- _SOURCE TEXT_
The user uses the same unique gas price for deposit and withdrawal.
There exists a transaction between a deposit and a withdrawal address.
Similarly, Du et al. [
21] use the transaction network structure of Ethereum to construct MixBroker, a GNN employing GraphSage, which aims to find address pairs of Tornado Cash users.
Conversely, Li and He [
22] build their own GNN to deanonymize Bitcoin mixing graphs.
Dekhil et al. [
25] also focus on CoinJoins in the Bitcoin blockchain. They apply several machine learning methods (including K-NN, XGBoost, and Random Forests) to detect whether transactions are part of the CoinJoin mixing graph. Their work emphasizes the critical role of transaction features, particularly the number of inputs and outputs, in enhancing the performance of machine learning models for this task.
Wu et al. [
23] showcases TRacer, a tool that supports finding linkable addresses via community detection. The author’s work considers not only transactions between EOAs but also a limited number of internal transaction types (swap and transfer).
Tornado Cash, a coin mixer on the Ethereum blockchain, is implemented as a smart contract, which provides several denomination pools to which users can deposit and withdraw their coins. When depositing funds into a pool, the user also provides the commitment of a secret of their choosing. In the withdrawal transaction, the user is able to prove their prior deposit by providing a non-interactive zero-knowledge proof showing that they know the initial secret. The deposit and withdrawal transactions are not linked, thus obscuring the ownership of funds. Wu et al. [
37] propose several heuristics for linking the sender and receiver of mixed Tornado Cash funds:
A deposit and a withdrawal to the same pool occurs within 3 min between two addresses
A deposit and a withdrawal both use the exact same custom gas price.
At least three non-Tornado Cash transactions exist between two addresses that deposit or withdraw to Tornado Cash.
The same number of withdrawals and deposits from/to the same pool by two addresses.

- _EXCERPTED DATA_
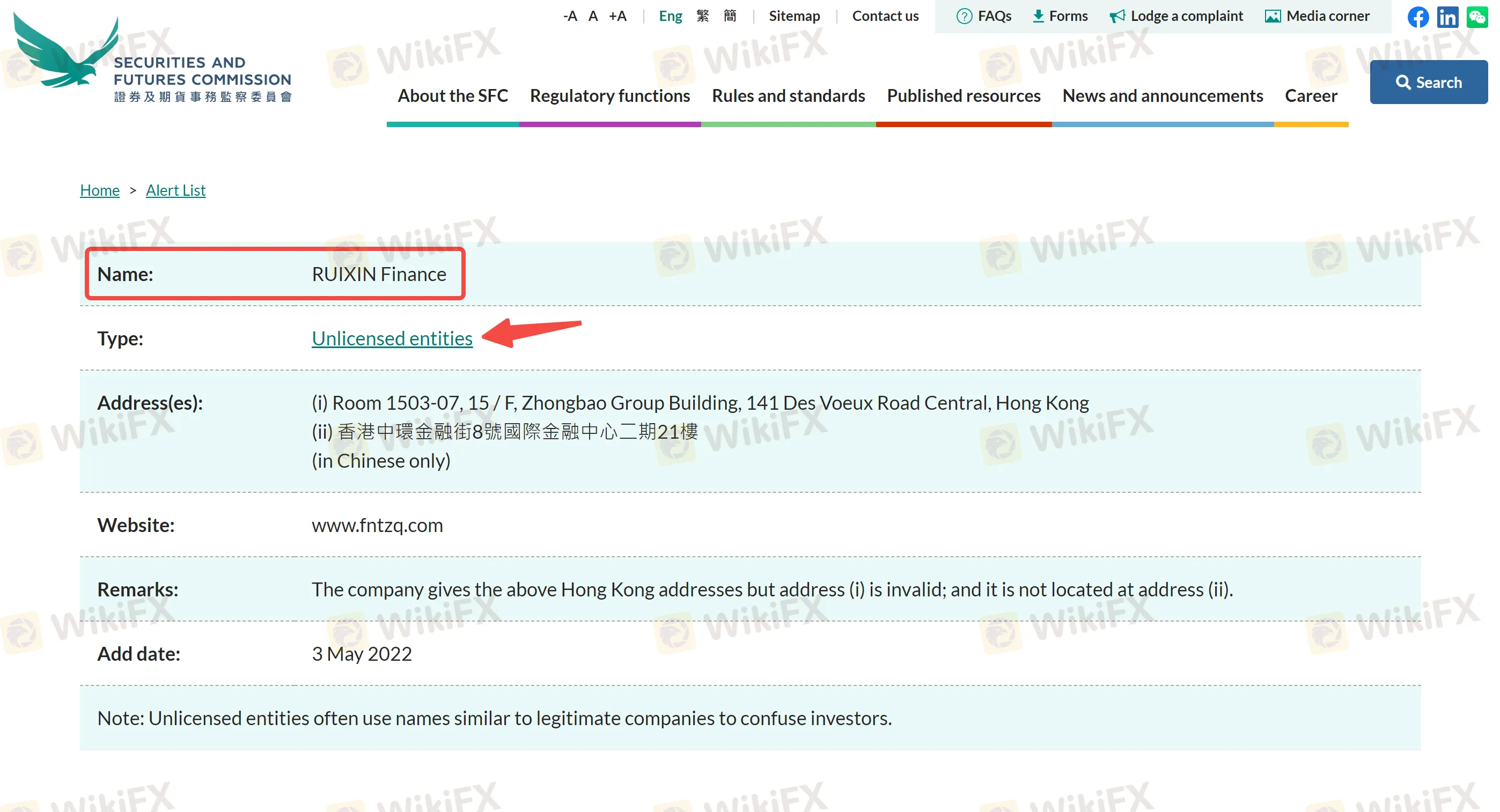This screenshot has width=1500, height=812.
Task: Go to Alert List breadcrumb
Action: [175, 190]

...

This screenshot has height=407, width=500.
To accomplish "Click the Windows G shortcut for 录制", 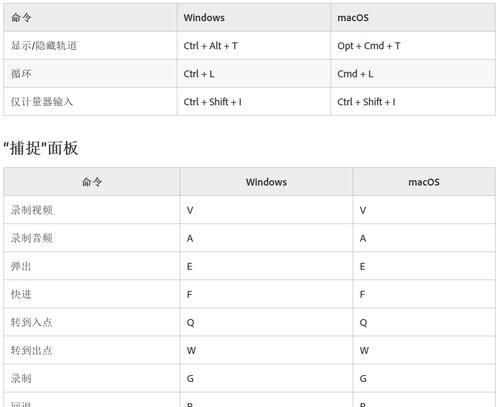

--

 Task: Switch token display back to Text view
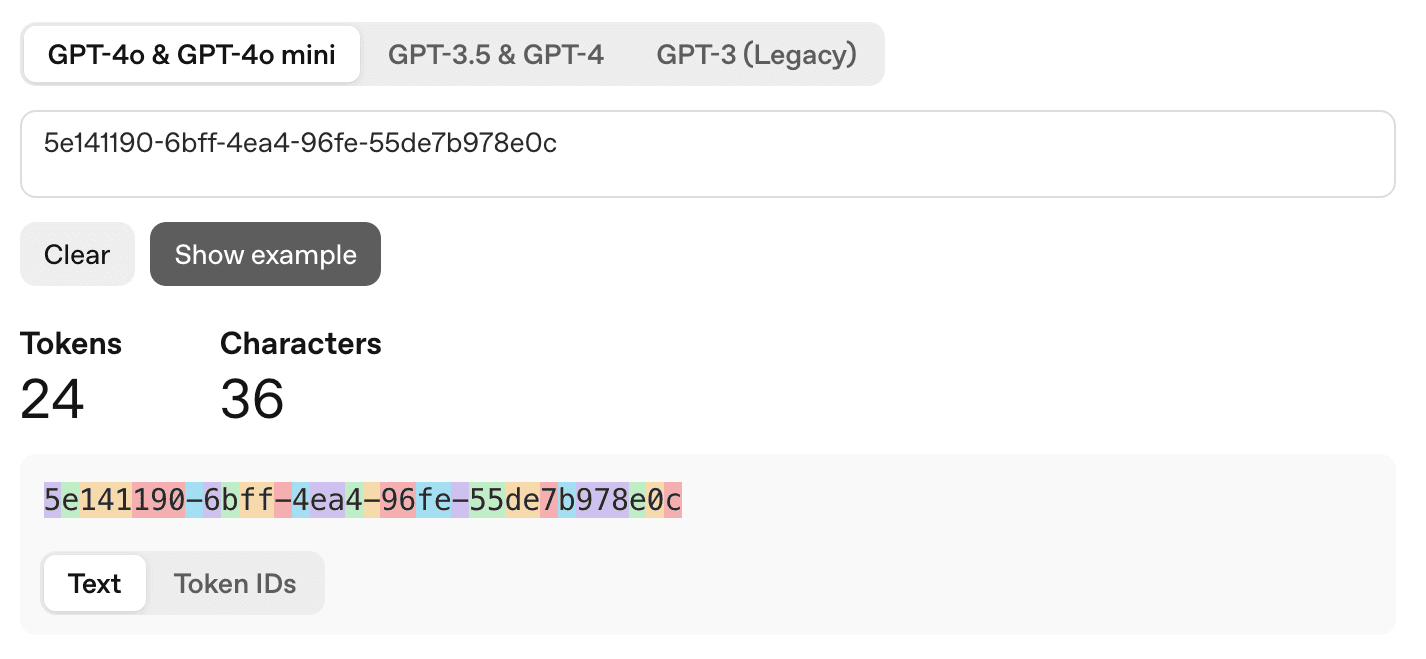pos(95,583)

- _EXERCISES TO COMPLETE_
- a) In the text on coin mixer deanonymization, what does a user provide along with funds deposited into a Tornado Cash pool?
- b) Please continue the text on coin mixer deanonymization, picking up right after its final line.

- _SOLVED TASKS_
- a) The commitment of a secret of their choosing.

- b)
5.2. Privacy Protections
Traditional blockchain architectures, such as those employed by Bitcoin and Ethereum, maintain a public ledger that records all transactions, making data easily accessible to anyone accessing the public network. This includes transaction payloads, transaction timestamps, and participants. This transparency is crucial for ensuring trust and accountability but poses challenges when it comes to protecting the privacy of individuals and entities involved in transactions. The exception thereof are blockchain systems specifically designed to improve the privacy of their users (e.g., Monero, Dash, and ZCash).
On-chain privacy mechanisms address these challenges by introducing cryptographic techniques and obfuscation schemes that hide transaction details while still preserving the integrity and verifiability of the blockchain system by prohibiting the forecasting of transactions on a macro- and micro-level, as shown by Wei et al. [
27] and Sharma and Sharma [
28]. Other popular techniques include zero-knowledge proofs (cf. [
61]), ring signatures (cf. [
62]), and ownership obfuscation. These techniques are widely adopted in privacy-focused blockchain systems like Monero and Zcash as foundational elements to obscure transaction origins and enhance user anonymity while also being integrated into smart contract ecosystems on Ethereum and other platforms to bolster privacy-preserving functionalities in decentralized applications. Zero-knowledge proofs are cryptographic protocols enabling a prover to demonstrate the validity of a statement to a verifier without revealing any additional information. They satisfy three properties: completeness (valid statements are accepted), soundness (invalid statements are rejected), and zero-knowledge (no information beyond the statement’s validity is disclosed). Zero-knowledge proofs underpin privacy-preserving systems, enabling verifiable computations while maintaining confidentiality.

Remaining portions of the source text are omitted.